Daddy would start the day praying with Dillon as they travel to school, declaring Bible verses over him everyday, and praying for acceleration of growth—physically, cognitively, mentally and emotionally—and that he would have lots of favour with his teachers and classmates. We look forward to the end of 40 weeks (4 terms) of praying, and we will keep believing for miracles.
Even though my first pregnancy was a painful one, Tim and I really love children. In February 2016, Darlene was born and in November 2017, we had Darrius. And both of them have been Dillon’s cheerleaders, accompanying him when he goes for his therapy session.
I’m always asking myself how I can do better. Questions like—are our decisions the best for the kids? Am I spending enough time with my husband? Are we being fair to the two younger kids when Dillon demands so much of our time? How do I balance looking after the family and handling the chores? Instead of having fun, the younger kids would be following us to therapy sessions and practices; is this fair for them? Our life revolves around Dillon and it can get frustrating when he cannot articulate his needs to us. When these thoughts and questions flood my mind and the feeling of guilt comes, I’ve learnt to tell myself that I’m the best mother to my kids and that God has anointed me to be their mother.
I have learnt to practice praying throughout the day, in all decisions big or small, be it planning my day or even meal prep. I pray and commit my plans to God and wait on Him. Whenever I feel frustrated or overwhelmed, I would connect with parents of special needs children. I would ask questions, get recommendations for therapies and listen to their experiences.
We also make conscious effort to tell Dillon daily that we love him, giving thanks to God for how far he has come. I’m still learning to schedule my day more efficiently. We also consciously make time for each child and for each other as husband and wife.
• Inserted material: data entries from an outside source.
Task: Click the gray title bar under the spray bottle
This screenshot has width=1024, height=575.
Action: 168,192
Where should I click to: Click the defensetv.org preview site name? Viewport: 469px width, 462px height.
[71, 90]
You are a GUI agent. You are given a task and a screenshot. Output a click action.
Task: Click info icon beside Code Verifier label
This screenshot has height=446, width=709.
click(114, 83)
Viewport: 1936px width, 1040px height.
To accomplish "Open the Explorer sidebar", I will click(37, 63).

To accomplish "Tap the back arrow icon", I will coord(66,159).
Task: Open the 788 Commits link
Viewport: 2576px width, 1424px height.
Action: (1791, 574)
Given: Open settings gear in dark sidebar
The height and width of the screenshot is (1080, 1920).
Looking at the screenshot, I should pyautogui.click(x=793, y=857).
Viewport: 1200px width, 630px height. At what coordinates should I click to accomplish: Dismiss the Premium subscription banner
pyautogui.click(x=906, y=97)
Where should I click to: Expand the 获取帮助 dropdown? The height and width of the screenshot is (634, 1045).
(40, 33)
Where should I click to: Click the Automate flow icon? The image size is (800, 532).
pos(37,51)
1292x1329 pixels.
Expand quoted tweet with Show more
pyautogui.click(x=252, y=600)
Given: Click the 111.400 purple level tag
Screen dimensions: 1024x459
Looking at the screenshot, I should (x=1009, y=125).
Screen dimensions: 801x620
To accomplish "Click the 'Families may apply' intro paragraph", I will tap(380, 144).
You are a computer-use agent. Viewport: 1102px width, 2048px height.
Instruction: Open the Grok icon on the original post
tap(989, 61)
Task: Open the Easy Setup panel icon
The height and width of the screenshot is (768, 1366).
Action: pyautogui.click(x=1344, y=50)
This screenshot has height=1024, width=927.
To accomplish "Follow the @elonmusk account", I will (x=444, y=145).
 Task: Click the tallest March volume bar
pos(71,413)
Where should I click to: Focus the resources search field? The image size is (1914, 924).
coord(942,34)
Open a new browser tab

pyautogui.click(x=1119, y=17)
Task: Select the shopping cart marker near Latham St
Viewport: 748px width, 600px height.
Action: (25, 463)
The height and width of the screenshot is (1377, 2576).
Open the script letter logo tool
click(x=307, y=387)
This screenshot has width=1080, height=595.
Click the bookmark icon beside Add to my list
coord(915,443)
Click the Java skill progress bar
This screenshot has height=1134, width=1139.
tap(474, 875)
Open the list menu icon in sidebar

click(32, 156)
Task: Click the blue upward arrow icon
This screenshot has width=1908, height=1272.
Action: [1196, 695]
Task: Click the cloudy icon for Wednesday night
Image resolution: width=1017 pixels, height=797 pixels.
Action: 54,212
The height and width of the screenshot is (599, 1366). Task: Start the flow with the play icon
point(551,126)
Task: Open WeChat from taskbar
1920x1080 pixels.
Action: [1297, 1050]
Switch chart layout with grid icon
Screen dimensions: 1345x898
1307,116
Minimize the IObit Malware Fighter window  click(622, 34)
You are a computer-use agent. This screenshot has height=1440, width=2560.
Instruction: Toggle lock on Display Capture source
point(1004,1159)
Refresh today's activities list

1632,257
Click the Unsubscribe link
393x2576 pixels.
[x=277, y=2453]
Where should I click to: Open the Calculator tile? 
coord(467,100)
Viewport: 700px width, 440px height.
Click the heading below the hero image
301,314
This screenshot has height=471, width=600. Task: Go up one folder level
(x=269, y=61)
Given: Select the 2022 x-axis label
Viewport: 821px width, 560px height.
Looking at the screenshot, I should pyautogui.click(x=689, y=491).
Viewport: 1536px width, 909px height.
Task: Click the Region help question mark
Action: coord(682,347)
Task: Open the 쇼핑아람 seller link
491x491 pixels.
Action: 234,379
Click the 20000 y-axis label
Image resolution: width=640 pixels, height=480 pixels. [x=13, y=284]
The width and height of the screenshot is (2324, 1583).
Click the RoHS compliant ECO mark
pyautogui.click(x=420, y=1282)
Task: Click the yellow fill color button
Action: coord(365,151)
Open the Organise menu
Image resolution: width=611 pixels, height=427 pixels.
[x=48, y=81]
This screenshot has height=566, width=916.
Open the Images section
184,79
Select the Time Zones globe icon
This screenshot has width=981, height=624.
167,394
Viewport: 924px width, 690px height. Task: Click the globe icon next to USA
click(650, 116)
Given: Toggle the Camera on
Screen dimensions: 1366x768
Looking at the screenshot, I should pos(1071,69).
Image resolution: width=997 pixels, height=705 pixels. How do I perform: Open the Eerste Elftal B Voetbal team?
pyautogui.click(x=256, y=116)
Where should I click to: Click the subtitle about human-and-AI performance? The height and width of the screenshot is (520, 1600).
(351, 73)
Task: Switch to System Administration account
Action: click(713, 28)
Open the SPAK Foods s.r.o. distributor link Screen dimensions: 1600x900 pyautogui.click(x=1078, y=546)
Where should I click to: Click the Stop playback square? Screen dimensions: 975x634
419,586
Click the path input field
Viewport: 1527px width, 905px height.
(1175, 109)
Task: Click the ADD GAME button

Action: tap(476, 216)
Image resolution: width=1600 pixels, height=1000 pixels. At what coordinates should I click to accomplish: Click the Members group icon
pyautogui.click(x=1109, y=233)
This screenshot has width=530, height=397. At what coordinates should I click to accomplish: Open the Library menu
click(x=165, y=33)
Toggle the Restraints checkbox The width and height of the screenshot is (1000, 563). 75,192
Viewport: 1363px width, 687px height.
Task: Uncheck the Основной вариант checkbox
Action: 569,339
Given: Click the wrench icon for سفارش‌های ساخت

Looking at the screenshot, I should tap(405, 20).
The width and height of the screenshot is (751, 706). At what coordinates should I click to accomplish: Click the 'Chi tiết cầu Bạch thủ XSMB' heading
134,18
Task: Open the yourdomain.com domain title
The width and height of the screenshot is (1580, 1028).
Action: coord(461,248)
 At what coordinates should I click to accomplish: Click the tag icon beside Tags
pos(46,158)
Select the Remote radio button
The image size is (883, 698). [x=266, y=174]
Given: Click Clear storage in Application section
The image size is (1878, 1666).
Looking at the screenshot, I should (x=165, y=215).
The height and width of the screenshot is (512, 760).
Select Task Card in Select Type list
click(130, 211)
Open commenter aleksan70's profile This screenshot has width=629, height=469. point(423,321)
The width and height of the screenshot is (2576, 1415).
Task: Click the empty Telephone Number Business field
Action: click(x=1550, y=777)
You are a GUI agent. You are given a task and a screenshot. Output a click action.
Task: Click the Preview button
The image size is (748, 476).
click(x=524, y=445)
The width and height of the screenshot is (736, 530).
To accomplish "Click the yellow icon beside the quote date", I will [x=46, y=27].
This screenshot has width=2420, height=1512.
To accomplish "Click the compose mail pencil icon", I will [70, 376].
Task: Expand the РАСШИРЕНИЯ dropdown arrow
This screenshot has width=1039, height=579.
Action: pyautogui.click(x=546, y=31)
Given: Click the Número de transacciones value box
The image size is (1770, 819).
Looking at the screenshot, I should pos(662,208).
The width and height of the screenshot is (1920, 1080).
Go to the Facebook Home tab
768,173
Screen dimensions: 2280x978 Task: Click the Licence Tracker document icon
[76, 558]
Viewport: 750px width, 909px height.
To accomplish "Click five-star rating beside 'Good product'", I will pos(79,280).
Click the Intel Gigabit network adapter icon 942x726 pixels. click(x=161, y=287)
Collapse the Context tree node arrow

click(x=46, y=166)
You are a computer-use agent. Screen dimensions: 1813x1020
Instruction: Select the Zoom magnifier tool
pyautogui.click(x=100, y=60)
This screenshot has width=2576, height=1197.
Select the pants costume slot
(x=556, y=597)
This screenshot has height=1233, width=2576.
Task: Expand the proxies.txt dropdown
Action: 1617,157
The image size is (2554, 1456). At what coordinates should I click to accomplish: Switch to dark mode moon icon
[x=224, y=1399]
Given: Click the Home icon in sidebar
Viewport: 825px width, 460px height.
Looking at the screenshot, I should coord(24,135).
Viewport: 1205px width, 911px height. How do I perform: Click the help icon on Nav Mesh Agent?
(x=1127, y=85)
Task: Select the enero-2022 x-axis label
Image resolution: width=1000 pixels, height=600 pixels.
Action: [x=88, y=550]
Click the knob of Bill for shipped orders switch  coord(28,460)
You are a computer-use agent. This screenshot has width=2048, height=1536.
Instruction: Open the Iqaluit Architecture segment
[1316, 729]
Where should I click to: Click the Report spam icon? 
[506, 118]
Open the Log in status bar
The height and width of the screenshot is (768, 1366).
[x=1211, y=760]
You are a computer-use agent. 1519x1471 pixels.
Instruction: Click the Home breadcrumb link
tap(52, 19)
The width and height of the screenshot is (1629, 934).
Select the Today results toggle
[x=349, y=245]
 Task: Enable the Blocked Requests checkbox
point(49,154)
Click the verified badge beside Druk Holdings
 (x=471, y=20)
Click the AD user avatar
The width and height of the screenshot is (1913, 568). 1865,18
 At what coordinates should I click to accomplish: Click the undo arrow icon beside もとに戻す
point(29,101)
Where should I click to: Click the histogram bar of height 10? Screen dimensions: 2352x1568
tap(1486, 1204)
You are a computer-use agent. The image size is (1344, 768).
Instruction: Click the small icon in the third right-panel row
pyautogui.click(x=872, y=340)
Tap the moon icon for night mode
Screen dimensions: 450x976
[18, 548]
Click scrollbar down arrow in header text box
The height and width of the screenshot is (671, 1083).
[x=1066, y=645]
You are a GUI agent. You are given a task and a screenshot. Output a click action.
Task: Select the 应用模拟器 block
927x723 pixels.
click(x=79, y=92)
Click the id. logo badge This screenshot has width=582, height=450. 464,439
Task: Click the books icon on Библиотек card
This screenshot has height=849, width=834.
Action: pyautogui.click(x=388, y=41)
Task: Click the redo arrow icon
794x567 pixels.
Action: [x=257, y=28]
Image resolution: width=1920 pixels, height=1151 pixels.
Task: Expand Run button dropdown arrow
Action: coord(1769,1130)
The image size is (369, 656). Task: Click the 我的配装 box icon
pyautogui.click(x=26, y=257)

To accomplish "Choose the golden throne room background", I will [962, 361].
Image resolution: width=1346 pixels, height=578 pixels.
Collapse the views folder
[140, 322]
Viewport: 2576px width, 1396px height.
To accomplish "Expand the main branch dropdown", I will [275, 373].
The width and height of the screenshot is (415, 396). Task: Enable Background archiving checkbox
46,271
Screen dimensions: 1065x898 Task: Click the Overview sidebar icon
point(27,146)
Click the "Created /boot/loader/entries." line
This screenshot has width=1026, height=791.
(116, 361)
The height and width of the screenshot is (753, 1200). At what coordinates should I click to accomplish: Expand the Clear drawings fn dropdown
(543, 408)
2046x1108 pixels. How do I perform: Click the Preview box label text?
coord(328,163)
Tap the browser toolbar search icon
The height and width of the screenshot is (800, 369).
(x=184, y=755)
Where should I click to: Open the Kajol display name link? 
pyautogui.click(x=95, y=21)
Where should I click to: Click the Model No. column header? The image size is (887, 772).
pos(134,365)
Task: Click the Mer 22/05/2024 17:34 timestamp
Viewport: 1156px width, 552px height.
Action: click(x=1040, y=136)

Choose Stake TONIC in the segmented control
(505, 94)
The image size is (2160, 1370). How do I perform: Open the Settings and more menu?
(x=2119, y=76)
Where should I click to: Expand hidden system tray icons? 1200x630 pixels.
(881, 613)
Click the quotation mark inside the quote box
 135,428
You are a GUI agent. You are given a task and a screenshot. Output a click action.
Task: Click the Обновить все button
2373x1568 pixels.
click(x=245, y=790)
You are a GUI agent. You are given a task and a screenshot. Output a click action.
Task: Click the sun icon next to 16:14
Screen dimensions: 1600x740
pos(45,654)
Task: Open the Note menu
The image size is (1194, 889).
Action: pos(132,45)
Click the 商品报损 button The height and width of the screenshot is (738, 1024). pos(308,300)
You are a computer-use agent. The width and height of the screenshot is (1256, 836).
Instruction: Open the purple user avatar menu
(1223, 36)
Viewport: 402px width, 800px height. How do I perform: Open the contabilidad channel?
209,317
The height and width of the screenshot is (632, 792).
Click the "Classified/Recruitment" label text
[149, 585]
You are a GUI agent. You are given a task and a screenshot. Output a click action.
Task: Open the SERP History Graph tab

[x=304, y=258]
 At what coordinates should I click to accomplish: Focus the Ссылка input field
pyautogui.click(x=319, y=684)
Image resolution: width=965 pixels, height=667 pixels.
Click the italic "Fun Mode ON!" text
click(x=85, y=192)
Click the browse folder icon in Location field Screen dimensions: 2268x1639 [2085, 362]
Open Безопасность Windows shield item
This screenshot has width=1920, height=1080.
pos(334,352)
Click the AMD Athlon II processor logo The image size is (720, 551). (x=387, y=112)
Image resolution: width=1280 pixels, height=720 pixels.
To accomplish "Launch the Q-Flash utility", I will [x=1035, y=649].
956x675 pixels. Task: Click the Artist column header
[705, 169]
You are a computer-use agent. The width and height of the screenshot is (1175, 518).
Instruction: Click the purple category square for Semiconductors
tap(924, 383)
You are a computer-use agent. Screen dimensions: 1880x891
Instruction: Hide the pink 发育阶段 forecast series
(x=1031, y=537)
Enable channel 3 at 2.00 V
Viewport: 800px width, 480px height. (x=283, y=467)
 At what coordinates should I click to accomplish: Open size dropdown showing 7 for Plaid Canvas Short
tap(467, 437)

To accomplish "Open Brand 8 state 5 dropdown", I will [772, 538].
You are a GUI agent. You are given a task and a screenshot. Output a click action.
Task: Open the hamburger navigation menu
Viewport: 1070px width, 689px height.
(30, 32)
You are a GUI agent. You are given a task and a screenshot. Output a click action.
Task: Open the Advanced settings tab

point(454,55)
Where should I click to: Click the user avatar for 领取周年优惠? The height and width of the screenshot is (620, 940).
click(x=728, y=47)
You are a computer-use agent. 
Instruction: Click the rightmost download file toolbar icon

My prayer is that I will have wisdom and patience in helping Dillon develop his full potential of who God created him to be. One advice I would give is to engage the kid meaningfully and give him or her room to develop. And if early intervention is necessary, seek professional help.
In this journey, I’ve had so much fears but 1 John 4:18 says perfect love casts out fear. Father God loves our children perfectly and He will take care of him. I believe God has given me a special grace to care for my special child.